Si bien hay diferencias, a priori, obvias entre humanos y animales, no es menos cierto que también existen entre los distintos grupos y especies de este grupo categórico y conjetural que llamamos “animales”, hasta el punto de que a algunos –como las esponjas, los corales o las ascidias– nos ha llevado bastantes siglos reconocerlos como parte de nuestro selecto club.
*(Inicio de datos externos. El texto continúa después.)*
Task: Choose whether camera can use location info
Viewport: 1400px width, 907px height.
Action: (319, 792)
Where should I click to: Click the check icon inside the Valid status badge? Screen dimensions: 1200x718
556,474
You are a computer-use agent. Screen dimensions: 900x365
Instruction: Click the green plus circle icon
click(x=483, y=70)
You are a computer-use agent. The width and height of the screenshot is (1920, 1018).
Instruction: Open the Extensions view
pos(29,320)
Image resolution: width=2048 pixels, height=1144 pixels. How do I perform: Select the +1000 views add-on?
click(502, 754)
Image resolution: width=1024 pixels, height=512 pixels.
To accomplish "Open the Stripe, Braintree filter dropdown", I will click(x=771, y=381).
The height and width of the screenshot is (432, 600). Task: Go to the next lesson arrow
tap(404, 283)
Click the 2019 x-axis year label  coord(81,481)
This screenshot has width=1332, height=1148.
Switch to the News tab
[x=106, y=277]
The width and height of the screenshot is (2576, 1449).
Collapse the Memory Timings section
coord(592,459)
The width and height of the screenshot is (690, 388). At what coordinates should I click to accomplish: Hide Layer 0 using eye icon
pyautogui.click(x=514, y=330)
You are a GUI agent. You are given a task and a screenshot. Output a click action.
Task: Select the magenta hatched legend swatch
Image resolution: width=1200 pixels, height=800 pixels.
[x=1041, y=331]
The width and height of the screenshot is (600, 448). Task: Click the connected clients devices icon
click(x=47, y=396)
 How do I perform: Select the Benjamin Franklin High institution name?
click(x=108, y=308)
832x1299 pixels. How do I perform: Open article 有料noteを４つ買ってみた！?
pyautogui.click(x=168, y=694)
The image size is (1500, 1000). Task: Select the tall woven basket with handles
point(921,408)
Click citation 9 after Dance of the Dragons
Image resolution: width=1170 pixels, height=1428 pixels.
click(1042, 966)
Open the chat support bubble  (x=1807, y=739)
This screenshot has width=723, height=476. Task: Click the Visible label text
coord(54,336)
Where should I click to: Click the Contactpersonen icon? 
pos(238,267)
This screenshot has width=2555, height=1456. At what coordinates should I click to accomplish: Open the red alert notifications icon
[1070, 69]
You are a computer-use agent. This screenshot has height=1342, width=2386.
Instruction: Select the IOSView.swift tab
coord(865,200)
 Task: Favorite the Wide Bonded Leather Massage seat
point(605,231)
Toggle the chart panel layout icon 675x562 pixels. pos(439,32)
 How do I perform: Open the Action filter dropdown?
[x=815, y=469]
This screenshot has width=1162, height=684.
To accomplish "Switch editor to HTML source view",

Y es que no es casualidad que la palabra animal y la palabra ánima (espíritu, fantasma, alma) compartan la misma raíz léxica: un animal es precisamente aquello que, en nuestro imaginario, tiene espíritu, que está “animado”. Y dentro de esta animación, las diferentes y múltiples esArpes animales se han diversificado en formas festivas, llenas de ornamentos y caprichos evolutivos, pero también de diseños hechos para la caza y la supervivencia, pues otra característica propia de los animales es que necesitamos comer, por un lado, y evitar ser comidos, por otro.
A este respecto, y desde una perspectiva evolucionista en la línea de pensamiento de Richard Dawkins, todas las cualidades y diseños que presentamos los distintos animales, incluidas aquellas características que nos hacen a los humanos, humanos, han aparecido como “plugins” para mejorar nuestra supervivencia. Así, el lenguaje, el pensamiento abstracto y el complicadísimo comportamiento socio-afectivo que tenemos las personas es una consecuencia más de nuestra propia evolución biológica para ser más “exitosos”, y de la misma manera que nosotros hemos desarrollado estas características, otros animales también la pueden desarrollar. De igual forma, podemos comparAr con nuestras especies parientes, aquellas cualidades que un ancestro nuestro haya desarrollado antes de nuestra aparición, razón por la cual el estudio de otros primates arroja información sobre nosotros mismos. Y no en vano muchos principios de la psicología humana han surgido de estudios inicialmente realizados en animales, como los patrones de condicionamiento clásico y operante que Paulov estudió en perros en su laboratorio de Suiza.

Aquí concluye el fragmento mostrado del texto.